Controlled Module Density Helps Reconfiguration Planning

In modular reconfigurable systems, individual modules are capable of limited motion due to blocking and connectivity constraints, yet the entire system has a large number of degrees of freedom. The combination of these two facts makes motion planning for such systems exceptionally challenging. In this paper we present two results that shed some light on this problem. First we show that, for a robotic system consisting of hexagonal 2D modules, the absence of a single excluded configuration is sufficient to guarantee the feasibility of the motion planning problem (for any two connected configurations with the same number of modules). We also provide an analysis of the number of steps in which the reconfiguration can be accomplished.
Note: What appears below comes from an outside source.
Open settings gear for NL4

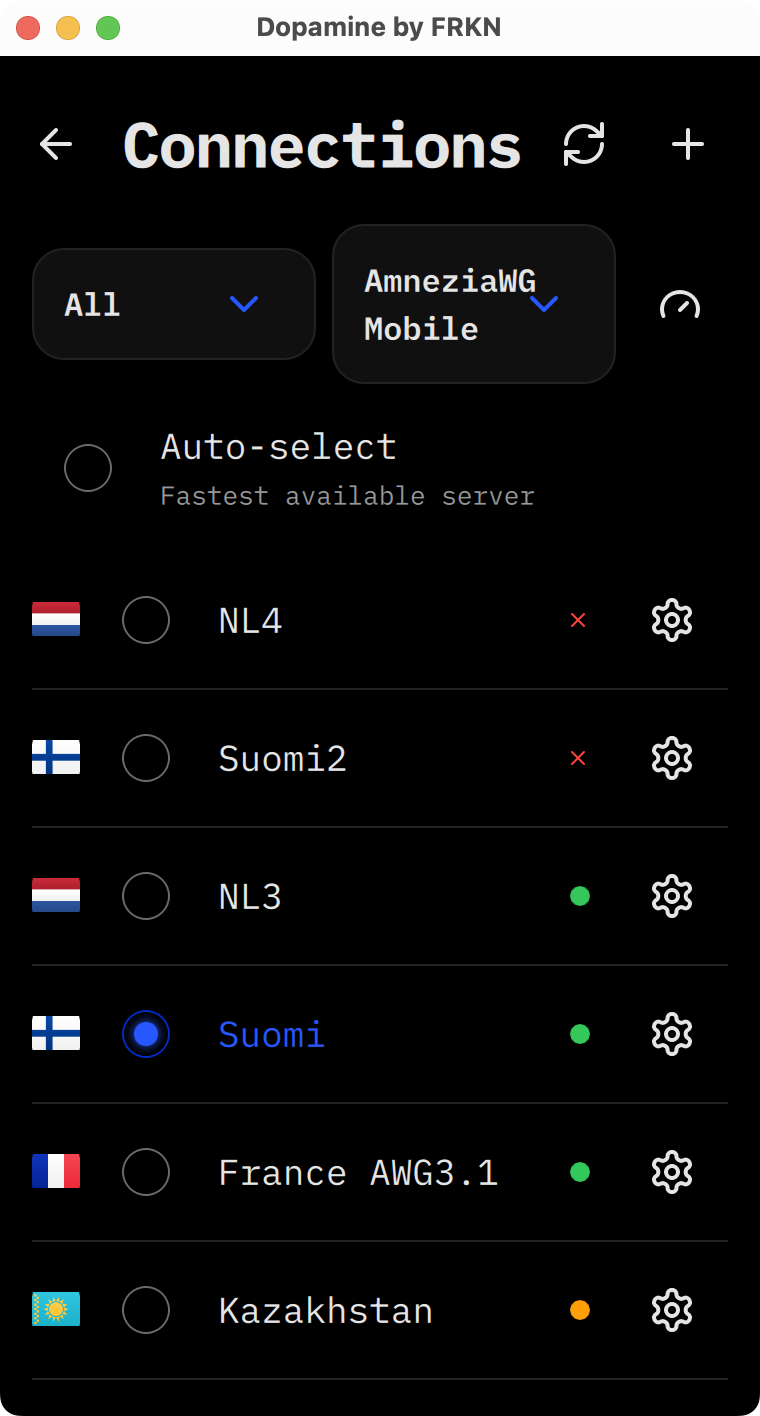click(x=672, y=620)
Second, we argue that skeletal metamodules, which are scaffoldinglike structures in 2D built out of normal modules, offer an interesting alternative. General shapes can be built out of these metamodules and, unlike the case for shapes built directly out of modules, a metamodule can collapse and pass through the interior of its neighboring metamodules, thus eliminating all blocking constraints. This tunneling capability makes the motion planning problem easier and allows faster reconfiguration as well, by providing a higher bandwidth conduit, the interior of the shape, through which the modules can flow. The conclusion of our work is that it is worthwhile to study subclasses of shapes that (1) approximate closely arbitrary shapes, while also (2) simplifying significantly the motion planning problem.